Preparation time: 15 minutes

Cooking time: 10 to 15 minutes

Yield: 8 servings (3 meatballs per serving)

 

1 pound ground turkey

1 onion, finely chopped

3 tablespoons fresh breadcrumbs

1 small apple, peeled and finely chopped

1 egg, beaten

2 tablespoons thyme

Flour for coating

2 teaspoons vegetable oil

  1.  Preheat the oven to 350 degrees.
  2. In a large bowl, mix the turkey, onion, breadcrumbs, apple, egg, and thyme.
  3. Coat your hands with flour and use your hands to form 24 small meatballs. Spread more flour on a plate and roll the meatballs in it until they’re lightly coated.
  4. Heat the oil in a frying pan and sauté the meatballs until they’re golden brown, about 10 minutes. If you use a 10-inch frying pan, you’ll be able to cook about five at a time.Feel free to add a bit more oil between batches.
  5. Place the meatballs in a casserole dish and cook for 15 minutes.

Tip: For parents who don’t want to cook with oil, thus making the meatballs healthier, skip the sautéing and cook these meatballs in the oven without sautéing. Just extend the cooking time another 10 minutes or so, and then check to make sure they’re done.

Tip: Double or triple your recipe and freeze the extra meatballs to keep on hand! Freeze the meatballs without the flour coating.

Vary It! Serve Apple-and-Turkey Meatballs with spaghetti or almost any other dish, such as rice. You can even eat them by themselves. Try serving these meatballs in a hot dog bun with a little spaghetti sauce for an instant sub sandwich!

 

Bow-Tie Pasta with the Works

Farfalle (fahr-FAH-lay) pasta is the technical name for bow-tie pasta. But technicalities aside, your toddler will love this dish because it’s tasty and colorful.

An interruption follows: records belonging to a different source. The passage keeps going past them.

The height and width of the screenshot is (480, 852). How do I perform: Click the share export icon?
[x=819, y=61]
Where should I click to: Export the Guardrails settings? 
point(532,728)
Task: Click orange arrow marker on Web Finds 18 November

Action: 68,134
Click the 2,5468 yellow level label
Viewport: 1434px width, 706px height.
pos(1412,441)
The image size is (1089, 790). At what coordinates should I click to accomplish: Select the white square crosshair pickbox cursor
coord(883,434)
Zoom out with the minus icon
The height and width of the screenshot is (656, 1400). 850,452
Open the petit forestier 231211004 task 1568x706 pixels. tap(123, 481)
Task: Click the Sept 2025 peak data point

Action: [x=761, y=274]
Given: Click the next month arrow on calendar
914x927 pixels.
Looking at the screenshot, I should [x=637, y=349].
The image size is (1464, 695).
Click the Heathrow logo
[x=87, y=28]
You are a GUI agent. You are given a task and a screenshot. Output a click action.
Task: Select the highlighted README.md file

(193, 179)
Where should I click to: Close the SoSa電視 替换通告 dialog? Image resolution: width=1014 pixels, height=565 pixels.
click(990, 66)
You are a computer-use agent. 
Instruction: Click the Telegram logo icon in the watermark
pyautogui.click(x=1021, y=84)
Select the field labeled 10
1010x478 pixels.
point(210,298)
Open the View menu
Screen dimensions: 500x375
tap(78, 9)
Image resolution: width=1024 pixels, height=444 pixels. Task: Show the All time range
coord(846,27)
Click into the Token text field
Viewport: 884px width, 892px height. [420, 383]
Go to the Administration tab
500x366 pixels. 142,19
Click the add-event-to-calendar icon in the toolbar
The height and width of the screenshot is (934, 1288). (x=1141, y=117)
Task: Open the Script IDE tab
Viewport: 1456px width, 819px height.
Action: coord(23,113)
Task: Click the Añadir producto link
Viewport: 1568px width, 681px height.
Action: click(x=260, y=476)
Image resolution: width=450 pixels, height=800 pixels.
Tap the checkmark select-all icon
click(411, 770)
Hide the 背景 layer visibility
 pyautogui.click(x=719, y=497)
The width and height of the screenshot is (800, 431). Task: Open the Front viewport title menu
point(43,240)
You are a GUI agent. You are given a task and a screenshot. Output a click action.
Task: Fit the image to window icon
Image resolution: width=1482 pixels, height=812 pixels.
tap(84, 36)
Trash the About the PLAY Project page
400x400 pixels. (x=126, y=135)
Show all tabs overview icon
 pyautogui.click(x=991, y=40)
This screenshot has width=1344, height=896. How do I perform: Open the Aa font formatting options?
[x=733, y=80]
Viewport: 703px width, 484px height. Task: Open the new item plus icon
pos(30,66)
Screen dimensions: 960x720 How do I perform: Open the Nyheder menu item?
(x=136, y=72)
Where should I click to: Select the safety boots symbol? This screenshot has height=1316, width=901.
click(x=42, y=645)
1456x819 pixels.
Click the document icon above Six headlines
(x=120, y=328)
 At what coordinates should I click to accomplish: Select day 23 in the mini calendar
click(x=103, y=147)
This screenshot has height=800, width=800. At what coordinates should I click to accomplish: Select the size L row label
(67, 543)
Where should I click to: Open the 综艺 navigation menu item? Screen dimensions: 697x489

Preparation time: 25 minutes

Yield: Four 1-cup servings

 

1⁄4 pound bow-tie pasta

1 tablespoon butter

1 tablespoon flour

1 1⁄4 cups milk

1⁄4 teaspoon dry ground mustard

1⁄4 cup green peas (frozen is fine)

1⁄4 cup carrots, diced (frozen is fine)

1⁄2 cup grated cheddar cheese

2 slices (about 1 ounce) cooked ham, beef, or chicken, diced

  1.  Cook the pasta according to the package directions.
  2. While the pasta is cooking, melt the butter in a small saucepan and stir in the flour.
  3. Whisk in the milk and mustard. Add the peas and carrots, bring back to a boil, reduce the heat, and cook for 3 minutes.
  4. Stir in the cheese and remove from the heat, continuing to stir until the cheese melts. Add the meat to the mixture.
  5. Drain the water from the pasta, and in a large bowl, toss together the meat and cheese mixture with the cooked pasta. Serve warm.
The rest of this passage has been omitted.